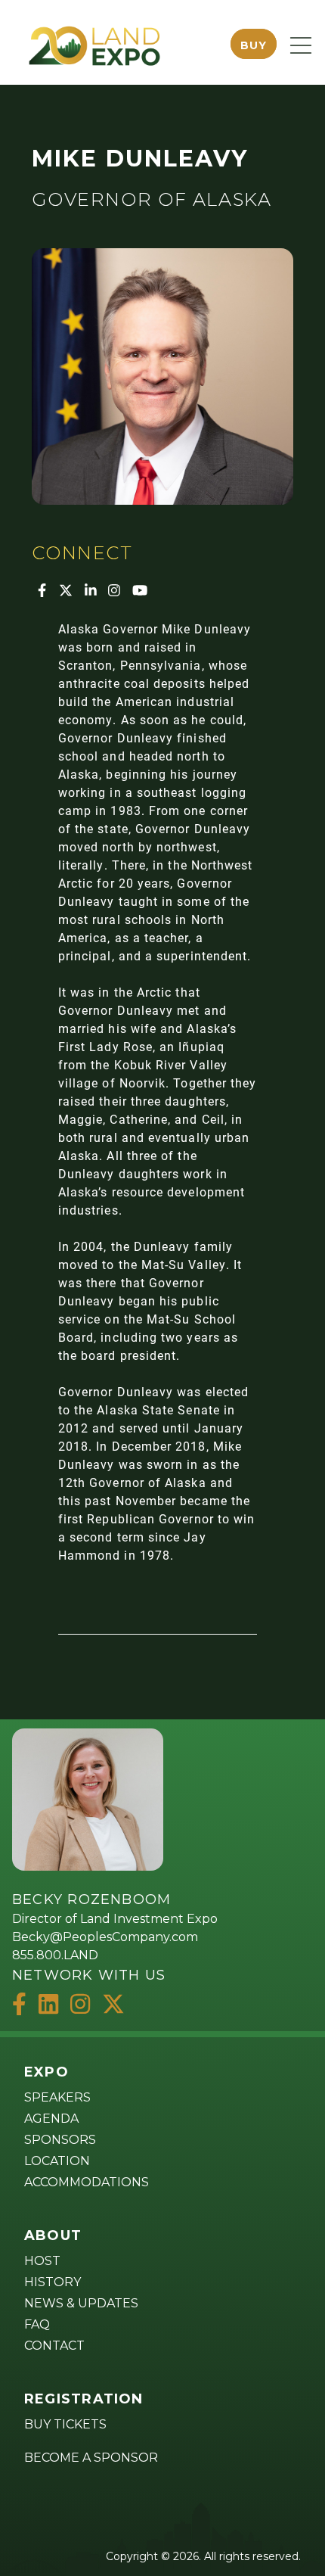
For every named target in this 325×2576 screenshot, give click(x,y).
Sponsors (60, 2140)
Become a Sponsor (91, 2457)
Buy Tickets (65, 2424)
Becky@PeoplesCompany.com (105, 1937)
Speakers (57, 2097)
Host (42, 2261)
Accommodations (86, 2182)
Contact (54, 2345)
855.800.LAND (55, 1955)
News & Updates (81, 2303)
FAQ (37, 2324)
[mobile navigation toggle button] (301, 45)
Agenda (51, 2118)
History (52, 2282)
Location (57, 2161)
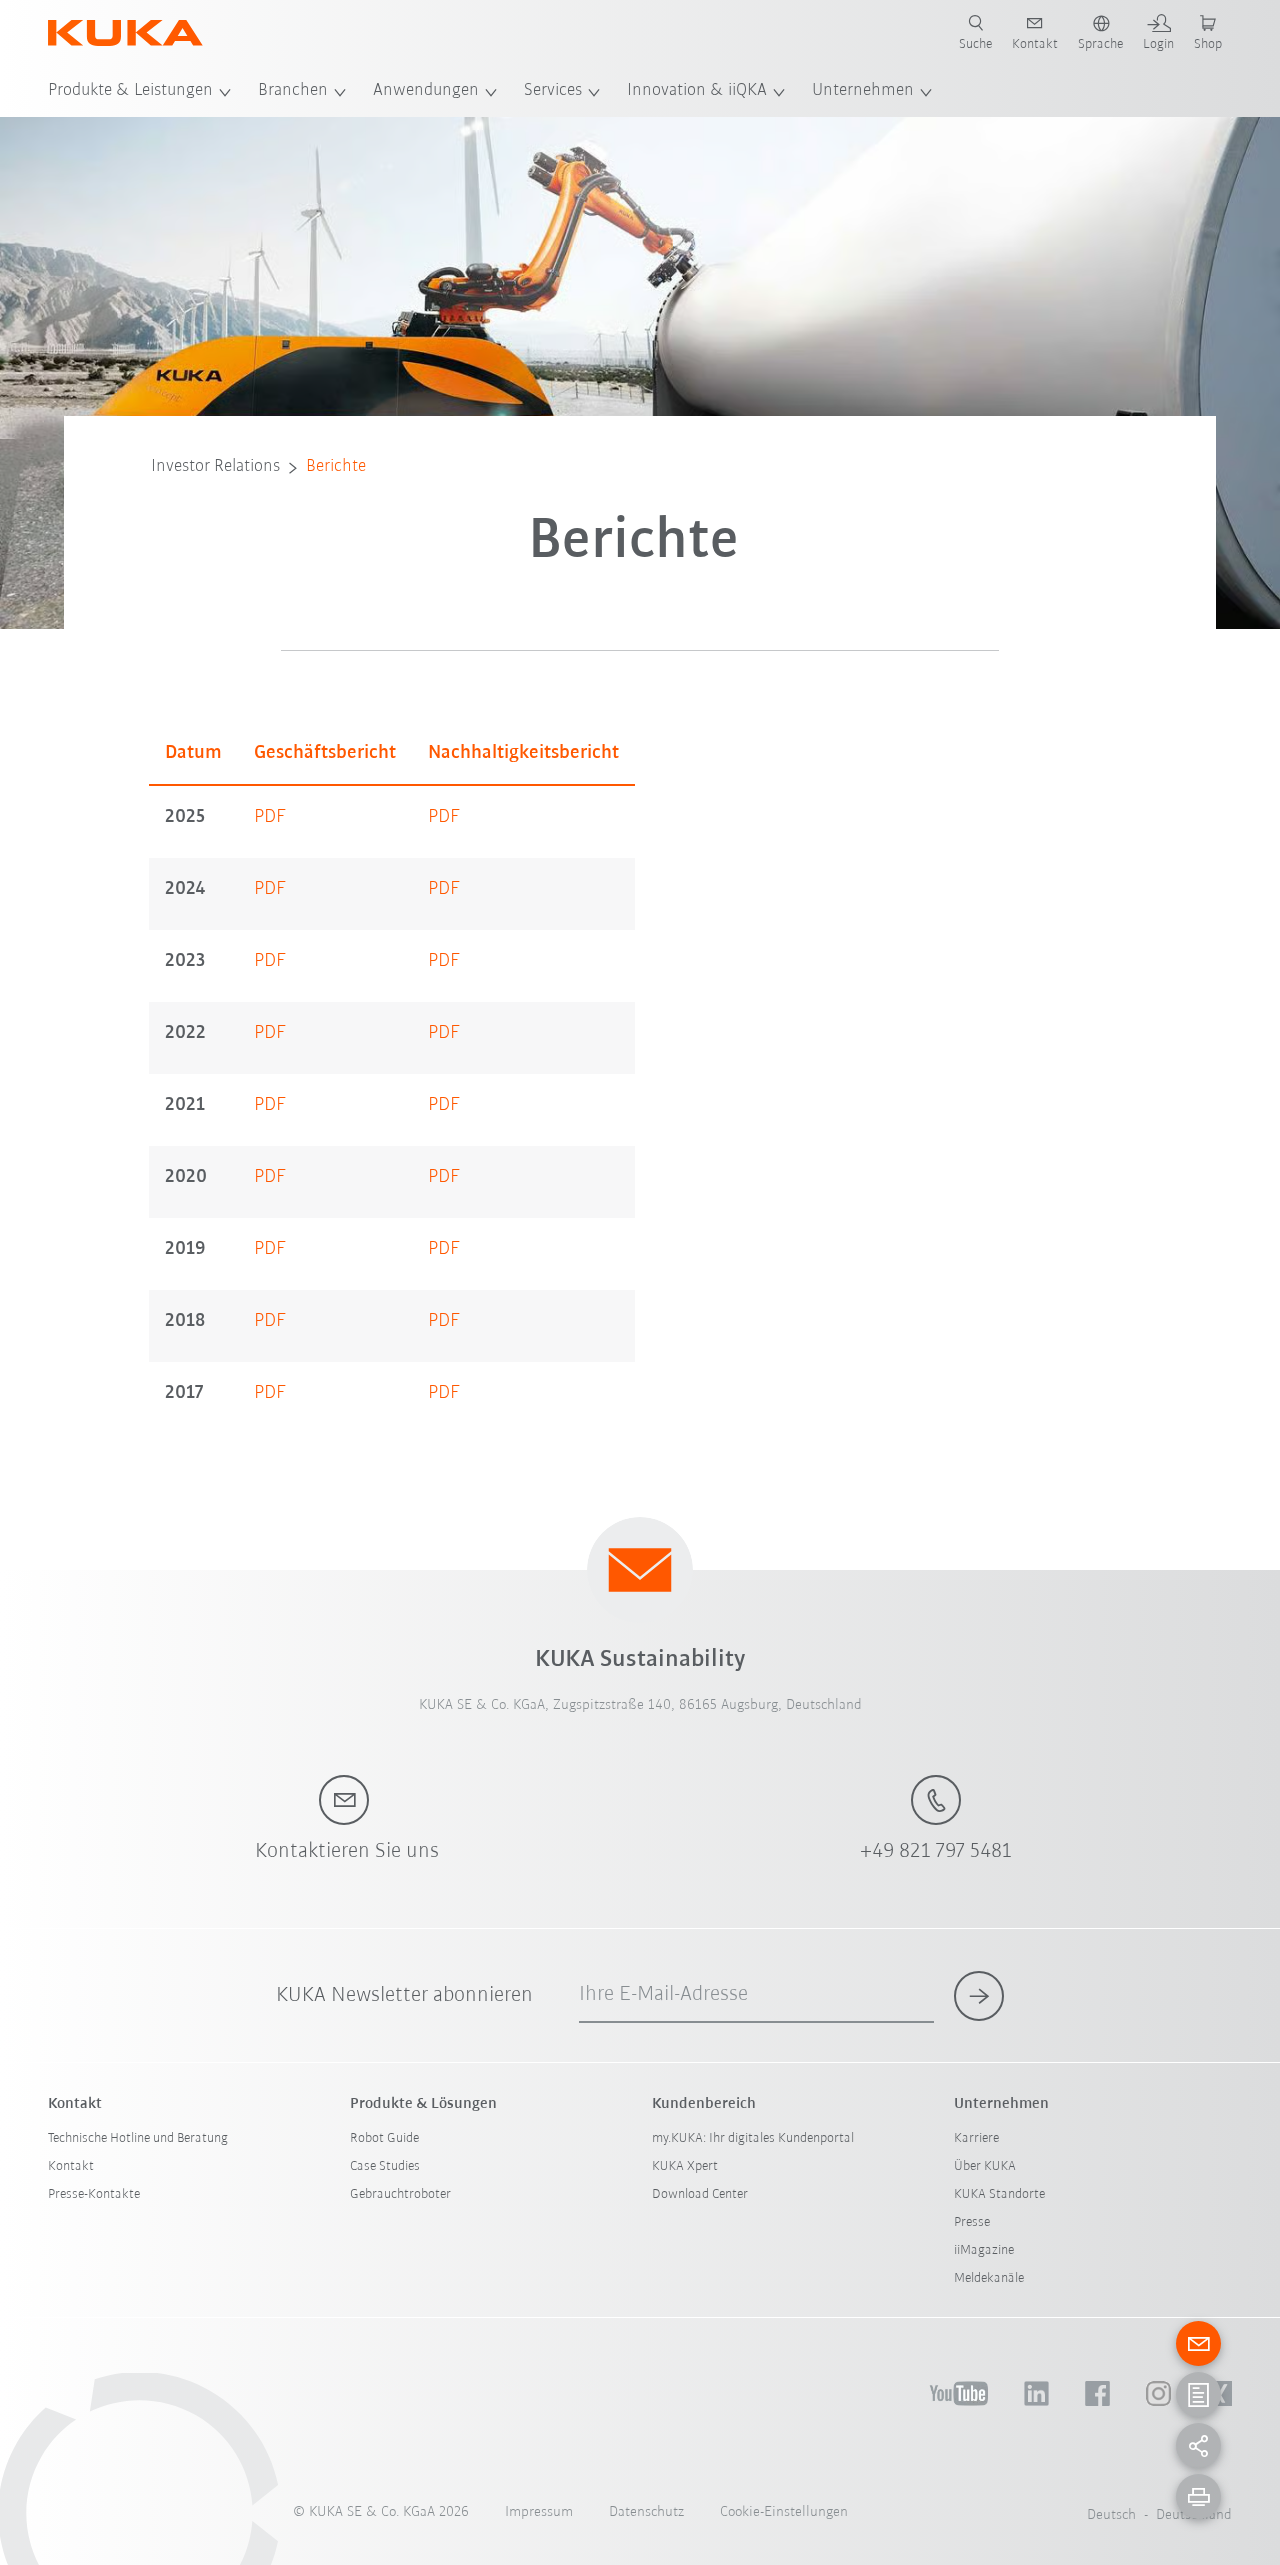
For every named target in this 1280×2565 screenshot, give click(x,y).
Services (553, 91)
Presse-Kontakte (94, 2194)
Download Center (700, 2194)
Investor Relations (215, 467)
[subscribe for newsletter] (979, 1996)
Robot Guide (384, 2138)
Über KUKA (985, 2166)
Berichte (336, 467)
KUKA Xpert (685, 2166)
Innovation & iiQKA (697, 91)
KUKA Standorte (999, 2194)
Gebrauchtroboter (400, 2194)
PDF (270, 817)
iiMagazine (984, 2250)
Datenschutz (646, 2512)
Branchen (293, 91)
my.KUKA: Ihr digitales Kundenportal (753, 2138)
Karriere (976, 2138)
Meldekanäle (989, 2278)
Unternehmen (863, 91)
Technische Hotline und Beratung (138, 2138)
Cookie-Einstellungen (784, 2512)
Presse (972, 2222)
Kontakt (71, 2166)
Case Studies (385, 2166)
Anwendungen (426, 91)
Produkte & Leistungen (130, 91)
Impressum (539, 2512)
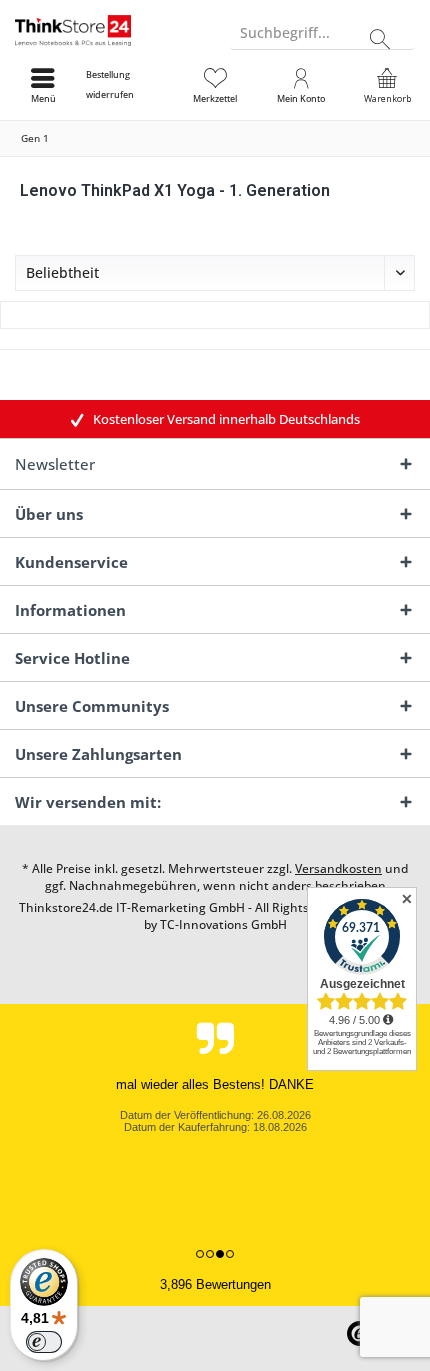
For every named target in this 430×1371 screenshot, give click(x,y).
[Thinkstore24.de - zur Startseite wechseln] (107, 30)
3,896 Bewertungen (215, 1284)
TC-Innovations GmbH (223, 924)
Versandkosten (338, 868)
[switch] (44, 1342)
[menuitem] (129, 85)
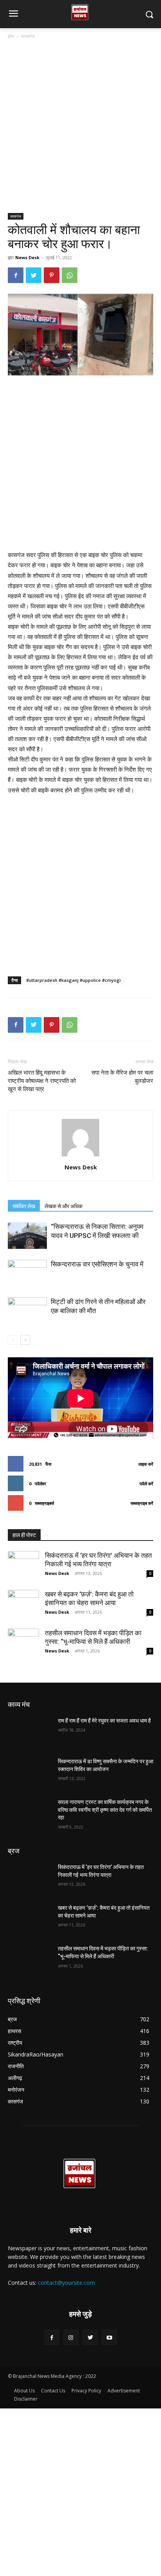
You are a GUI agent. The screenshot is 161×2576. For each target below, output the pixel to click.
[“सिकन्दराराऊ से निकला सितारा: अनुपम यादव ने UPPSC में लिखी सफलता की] (27, 1235)
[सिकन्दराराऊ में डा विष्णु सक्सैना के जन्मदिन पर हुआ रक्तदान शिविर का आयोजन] (30, 1773)
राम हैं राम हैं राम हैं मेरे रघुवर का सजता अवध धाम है (104, 1720)
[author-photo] (80, 1156)
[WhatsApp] (69, 275)
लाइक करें (145, 1464)
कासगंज (27, 36)
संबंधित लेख (24, 1206)
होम (11, 36)
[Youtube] (109, 2337)
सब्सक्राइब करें (142, 1503)
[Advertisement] (80, 129)
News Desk (27, 257)
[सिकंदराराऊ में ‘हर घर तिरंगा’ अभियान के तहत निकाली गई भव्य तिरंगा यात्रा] (23, 1566)
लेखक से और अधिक (63, 1206)
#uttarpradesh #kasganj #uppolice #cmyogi (73, 980)
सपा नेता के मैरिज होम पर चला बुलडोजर (122, 1076)
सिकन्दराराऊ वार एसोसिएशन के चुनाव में (97, 1264)
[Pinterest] (51, 275)
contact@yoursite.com (66, 2282)
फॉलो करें (146, 1483)
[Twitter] (33, 275)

■ **Task goal**
Return the lines from the one containing "[subscribe for newsletter] (979, 1996)" through the last line of the records, both included, exactly as written and with no pictures.

■ **Output**
[subscribe for newsletter] (979, 1996)
Robot Guide (384, 2138)
Über KUKA (985, 2166)
Berichte (336, 467)
KUKA Xpert (685, 2166)
Innovation & iiQKA (697, 91)
KUKA Standorte (999, 2194)
Gebrauchtroboter (400, 2194)
PDF (270, 817)
iiMagazine (984, 2250)
Datenschutz (646, 2512)
Branchen (293, 91)
my.KUKA: Ihr digitales Kundenportal (753, 2138)
Karriere (976, 2138)
Meldekanäle (989, 2278)
Unternehmen (863, 91)
Technische Hotline und Beratung (138, 2138)
Cookie-Einstellungen (784, 2512)
Presse (972, 2222)
Kontakt (71, 2166)
Case Studies (385, 2166)
Anwendungen (426, 91)
Produkte & Leistungen (130, 91)
Impressum (539, 2512)
For every named target in this 430×1371 screenshot, give click(x,y).
[Thinkstore24.de - zur Startseite wechseln] (107, 30)
3,896 Bewertungen (215, 1284)
TC-Innovations GmbH (223, 924)
Versandkosten (338, 868)
[switch] (44, 1342)
[menuitem] (129, 85)
You are a GUI agent. The screenshot is 161×2576. For each target below, output the pixel to click.
[“सिकन्दराराऊ से निकला सितारा: अनुपम यादव ने UPPSC में लिखी सफलता की] (27, 1235)
[सिकन्दराराऊ में डा विष्णु सक्सैना के जन्मदिन पर हुआ रक्तदान शिविर का आयोजन] (30, 1773)
राम हैं राम हैं राम हैं मेरे रघुवर का सजता अवध धाम है (104, 1720)
[author-photo] (80, 1156)
[WhatsApp] (69, 275)
लाइक करें (145, 1464)
कासगंज (27, 36)
संबंधित लेख (24, 1206)
होम (11, 36)
[Youtube] (109, 2337)
सब्सक्राइब करें (142, 1503)
[Advertisement] (80, 129)
News Desk (27, 257)
[सिकंदराराऊ में ‘हर घर तिरंगा’ अभियान के तहत निकाली गई भव्य तिरंगा यात्रा] (23, 1566)
लेखक से और अधिक (63, 1206)
#uttarpradesh #kasganj #uppolice #cmyogi (73, 980)
सपा नेता के मैरिज होम पर चला बुलडोजर (122, 1076)
सिकन्दराराऊ वार एसोसिएशन के चुनाव में (97, 1264)
[Pinterest] (51, 275)
contact@yoursite.com (66, 2282)
फॉलो करें (146, 1483)
[Twitter] (33, 275)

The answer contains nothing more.